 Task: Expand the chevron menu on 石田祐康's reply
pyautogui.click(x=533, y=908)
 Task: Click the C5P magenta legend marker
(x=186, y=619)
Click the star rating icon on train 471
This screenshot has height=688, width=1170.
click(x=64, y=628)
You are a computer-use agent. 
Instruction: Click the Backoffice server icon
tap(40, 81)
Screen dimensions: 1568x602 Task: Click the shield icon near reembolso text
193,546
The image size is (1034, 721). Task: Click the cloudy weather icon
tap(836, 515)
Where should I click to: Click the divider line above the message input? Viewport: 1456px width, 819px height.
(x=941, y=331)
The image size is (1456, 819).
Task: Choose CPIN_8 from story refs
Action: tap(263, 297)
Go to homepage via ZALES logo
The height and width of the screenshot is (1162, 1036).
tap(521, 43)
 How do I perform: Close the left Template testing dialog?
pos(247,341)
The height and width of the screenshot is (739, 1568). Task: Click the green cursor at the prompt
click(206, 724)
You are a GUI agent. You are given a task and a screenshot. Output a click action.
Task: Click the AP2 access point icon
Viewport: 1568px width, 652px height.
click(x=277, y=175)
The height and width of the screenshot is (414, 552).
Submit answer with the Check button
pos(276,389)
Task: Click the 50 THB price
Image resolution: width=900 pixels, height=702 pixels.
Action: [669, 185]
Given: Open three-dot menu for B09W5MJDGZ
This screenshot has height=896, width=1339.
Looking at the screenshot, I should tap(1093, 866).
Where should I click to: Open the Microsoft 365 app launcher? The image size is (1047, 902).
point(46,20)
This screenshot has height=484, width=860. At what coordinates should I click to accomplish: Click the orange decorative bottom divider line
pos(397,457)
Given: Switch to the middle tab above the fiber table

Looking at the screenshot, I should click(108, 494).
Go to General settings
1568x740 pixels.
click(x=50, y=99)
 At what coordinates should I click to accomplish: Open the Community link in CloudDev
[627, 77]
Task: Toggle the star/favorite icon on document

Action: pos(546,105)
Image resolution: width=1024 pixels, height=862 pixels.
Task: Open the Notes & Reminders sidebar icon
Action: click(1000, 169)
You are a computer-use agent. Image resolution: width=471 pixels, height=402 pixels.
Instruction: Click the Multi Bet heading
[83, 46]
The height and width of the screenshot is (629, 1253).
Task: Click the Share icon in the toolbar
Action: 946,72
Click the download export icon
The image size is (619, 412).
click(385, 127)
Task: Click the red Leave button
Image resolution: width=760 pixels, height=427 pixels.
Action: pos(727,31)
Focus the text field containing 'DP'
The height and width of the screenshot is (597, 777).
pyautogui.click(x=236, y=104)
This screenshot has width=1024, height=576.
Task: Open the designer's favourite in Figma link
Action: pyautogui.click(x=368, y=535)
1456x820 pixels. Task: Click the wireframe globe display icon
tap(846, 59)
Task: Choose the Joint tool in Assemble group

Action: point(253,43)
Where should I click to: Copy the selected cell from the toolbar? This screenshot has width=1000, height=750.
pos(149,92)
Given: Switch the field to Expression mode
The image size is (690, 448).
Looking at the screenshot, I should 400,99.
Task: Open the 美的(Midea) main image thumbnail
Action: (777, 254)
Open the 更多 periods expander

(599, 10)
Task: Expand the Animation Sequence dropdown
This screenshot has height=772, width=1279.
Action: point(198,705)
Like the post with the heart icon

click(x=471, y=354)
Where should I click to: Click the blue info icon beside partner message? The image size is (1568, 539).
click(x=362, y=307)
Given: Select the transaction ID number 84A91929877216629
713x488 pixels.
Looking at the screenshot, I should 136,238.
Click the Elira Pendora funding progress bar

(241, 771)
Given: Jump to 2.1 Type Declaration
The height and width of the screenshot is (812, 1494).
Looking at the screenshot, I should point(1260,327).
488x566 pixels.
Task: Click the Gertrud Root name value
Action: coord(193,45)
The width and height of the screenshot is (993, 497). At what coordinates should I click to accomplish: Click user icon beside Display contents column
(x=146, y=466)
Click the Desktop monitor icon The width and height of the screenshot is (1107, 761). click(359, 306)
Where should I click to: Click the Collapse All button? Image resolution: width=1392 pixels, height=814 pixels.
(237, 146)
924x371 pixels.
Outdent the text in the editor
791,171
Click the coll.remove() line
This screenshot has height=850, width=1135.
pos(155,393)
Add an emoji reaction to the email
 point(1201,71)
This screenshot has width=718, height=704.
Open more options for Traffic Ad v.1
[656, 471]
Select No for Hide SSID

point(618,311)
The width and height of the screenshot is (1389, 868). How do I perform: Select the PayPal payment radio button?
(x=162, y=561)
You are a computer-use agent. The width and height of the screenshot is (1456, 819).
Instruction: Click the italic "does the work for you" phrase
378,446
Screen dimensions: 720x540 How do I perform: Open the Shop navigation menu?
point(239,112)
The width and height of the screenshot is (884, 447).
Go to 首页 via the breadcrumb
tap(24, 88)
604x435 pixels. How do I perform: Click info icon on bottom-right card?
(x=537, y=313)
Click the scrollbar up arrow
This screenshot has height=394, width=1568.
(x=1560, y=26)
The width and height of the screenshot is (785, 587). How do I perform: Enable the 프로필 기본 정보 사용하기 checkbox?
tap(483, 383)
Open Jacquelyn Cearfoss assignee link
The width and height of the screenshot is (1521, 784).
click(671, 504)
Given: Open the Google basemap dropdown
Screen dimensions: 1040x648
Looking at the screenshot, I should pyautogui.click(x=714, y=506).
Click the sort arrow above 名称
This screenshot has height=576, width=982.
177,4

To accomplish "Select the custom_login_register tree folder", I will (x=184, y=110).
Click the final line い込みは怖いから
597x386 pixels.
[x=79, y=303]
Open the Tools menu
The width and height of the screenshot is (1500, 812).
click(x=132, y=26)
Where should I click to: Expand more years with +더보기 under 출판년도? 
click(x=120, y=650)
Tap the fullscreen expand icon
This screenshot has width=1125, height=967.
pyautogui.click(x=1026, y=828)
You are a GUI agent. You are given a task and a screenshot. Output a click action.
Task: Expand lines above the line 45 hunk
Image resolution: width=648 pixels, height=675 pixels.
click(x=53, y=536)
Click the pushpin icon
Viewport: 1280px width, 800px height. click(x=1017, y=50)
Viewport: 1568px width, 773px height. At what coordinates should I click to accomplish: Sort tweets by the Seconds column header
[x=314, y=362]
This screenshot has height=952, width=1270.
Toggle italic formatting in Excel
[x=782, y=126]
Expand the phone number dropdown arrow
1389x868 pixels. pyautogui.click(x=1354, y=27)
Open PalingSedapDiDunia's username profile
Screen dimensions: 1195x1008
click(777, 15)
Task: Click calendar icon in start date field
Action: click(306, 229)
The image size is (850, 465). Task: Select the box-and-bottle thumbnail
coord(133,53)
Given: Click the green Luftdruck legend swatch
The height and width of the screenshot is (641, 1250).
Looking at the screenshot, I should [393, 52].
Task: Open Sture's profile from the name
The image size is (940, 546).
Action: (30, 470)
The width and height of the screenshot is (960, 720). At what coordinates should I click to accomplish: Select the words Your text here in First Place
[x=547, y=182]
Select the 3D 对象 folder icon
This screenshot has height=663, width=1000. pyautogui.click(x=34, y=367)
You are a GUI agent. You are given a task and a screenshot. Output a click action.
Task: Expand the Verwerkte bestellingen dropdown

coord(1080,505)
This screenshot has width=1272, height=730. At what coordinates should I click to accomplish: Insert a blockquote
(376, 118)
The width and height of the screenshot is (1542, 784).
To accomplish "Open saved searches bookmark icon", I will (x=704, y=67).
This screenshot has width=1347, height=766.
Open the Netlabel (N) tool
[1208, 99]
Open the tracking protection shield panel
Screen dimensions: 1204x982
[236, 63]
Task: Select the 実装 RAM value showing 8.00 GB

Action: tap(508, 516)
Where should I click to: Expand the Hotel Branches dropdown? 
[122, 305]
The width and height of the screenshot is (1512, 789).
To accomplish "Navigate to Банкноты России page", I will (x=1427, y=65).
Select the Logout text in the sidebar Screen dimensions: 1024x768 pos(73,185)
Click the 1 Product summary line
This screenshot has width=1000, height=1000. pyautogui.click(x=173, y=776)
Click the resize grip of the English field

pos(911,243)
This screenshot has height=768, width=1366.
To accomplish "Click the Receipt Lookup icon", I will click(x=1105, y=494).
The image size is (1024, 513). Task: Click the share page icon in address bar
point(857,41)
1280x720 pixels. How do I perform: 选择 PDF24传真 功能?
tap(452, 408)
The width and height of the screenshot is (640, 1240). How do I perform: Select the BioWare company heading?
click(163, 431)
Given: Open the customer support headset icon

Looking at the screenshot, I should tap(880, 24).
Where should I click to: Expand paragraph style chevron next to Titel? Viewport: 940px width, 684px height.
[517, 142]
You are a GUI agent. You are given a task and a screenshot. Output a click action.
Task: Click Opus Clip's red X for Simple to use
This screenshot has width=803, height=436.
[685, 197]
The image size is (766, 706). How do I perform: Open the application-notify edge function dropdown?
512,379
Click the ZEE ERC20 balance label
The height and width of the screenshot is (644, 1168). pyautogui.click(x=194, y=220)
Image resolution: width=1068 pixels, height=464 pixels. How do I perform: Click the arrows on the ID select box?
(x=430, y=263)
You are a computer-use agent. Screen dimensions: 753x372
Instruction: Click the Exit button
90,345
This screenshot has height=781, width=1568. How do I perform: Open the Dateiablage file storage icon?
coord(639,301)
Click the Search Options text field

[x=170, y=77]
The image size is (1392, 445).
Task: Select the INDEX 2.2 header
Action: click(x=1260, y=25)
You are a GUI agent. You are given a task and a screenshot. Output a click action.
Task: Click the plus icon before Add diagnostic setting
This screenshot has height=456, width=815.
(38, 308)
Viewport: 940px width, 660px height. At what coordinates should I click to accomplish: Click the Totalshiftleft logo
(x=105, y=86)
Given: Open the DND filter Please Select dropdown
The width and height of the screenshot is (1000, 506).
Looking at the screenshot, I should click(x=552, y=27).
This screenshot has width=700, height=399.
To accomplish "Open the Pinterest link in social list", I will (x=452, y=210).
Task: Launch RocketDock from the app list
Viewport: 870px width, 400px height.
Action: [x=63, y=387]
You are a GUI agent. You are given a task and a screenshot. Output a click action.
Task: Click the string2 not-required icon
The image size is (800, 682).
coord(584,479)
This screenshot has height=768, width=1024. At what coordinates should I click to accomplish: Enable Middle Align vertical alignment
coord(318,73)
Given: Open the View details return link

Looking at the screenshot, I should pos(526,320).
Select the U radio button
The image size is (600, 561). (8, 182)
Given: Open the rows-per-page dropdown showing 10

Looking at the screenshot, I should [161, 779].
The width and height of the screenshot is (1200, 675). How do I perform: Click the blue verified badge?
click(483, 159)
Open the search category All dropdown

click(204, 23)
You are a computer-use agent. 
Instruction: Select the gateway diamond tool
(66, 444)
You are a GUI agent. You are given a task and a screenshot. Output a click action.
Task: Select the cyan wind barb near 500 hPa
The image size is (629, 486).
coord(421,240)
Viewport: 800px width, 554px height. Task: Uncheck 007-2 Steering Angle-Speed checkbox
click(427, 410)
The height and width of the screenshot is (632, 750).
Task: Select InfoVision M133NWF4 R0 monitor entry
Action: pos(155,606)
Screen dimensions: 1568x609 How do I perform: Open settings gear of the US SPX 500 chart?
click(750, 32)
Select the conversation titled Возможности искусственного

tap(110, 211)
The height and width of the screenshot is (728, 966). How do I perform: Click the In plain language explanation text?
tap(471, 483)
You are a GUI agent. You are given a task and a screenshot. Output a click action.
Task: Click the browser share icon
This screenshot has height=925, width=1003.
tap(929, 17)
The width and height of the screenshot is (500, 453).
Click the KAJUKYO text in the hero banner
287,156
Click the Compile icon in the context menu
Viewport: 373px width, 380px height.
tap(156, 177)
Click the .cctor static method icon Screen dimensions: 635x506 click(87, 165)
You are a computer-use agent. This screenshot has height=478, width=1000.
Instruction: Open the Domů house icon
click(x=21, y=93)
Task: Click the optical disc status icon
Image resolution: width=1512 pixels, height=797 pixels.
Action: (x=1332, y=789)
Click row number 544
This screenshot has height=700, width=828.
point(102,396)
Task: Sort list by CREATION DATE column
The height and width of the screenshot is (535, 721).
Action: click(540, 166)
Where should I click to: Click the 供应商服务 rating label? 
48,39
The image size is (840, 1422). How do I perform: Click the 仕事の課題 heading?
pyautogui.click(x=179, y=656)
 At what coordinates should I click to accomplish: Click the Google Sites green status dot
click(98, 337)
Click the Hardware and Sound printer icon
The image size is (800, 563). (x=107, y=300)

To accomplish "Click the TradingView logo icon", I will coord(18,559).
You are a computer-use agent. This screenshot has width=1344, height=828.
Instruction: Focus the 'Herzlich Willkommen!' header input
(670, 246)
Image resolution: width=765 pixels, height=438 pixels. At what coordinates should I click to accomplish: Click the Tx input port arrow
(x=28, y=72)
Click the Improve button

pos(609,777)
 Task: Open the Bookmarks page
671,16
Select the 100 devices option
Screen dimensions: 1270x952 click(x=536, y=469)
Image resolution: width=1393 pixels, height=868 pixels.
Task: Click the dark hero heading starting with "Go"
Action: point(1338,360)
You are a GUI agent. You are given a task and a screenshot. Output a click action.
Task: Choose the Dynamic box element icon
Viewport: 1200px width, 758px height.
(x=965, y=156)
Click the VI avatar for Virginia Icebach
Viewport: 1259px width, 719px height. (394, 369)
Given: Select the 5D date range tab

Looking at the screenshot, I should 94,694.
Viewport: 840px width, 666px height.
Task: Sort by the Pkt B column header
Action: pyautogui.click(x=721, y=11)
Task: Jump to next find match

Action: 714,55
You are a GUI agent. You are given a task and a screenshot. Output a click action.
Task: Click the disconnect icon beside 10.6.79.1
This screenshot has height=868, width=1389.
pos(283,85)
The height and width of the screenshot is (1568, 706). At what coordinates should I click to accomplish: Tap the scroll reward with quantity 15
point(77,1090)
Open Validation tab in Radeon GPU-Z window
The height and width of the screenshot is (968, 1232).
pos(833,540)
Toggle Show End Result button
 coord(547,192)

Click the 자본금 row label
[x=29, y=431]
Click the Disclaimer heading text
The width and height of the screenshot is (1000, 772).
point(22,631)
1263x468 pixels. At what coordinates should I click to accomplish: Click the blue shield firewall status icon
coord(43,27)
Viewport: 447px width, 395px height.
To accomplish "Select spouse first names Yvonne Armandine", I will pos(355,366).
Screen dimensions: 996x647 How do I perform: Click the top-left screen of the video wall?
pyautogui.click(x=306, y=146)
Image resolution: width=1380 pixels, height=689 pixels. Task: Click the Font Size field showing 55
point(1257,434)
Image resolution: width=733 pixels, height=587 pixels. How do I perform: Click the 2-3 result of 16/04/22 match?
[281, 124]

● Prompt
Look through the records and copy every line that has the word "list".

● Response box
To accomplish "Open the Pinterest link in social list", I will (x=452, y=210).
Task: Launch RocketDock from the app list
Task: Sort list by CREATION DATE column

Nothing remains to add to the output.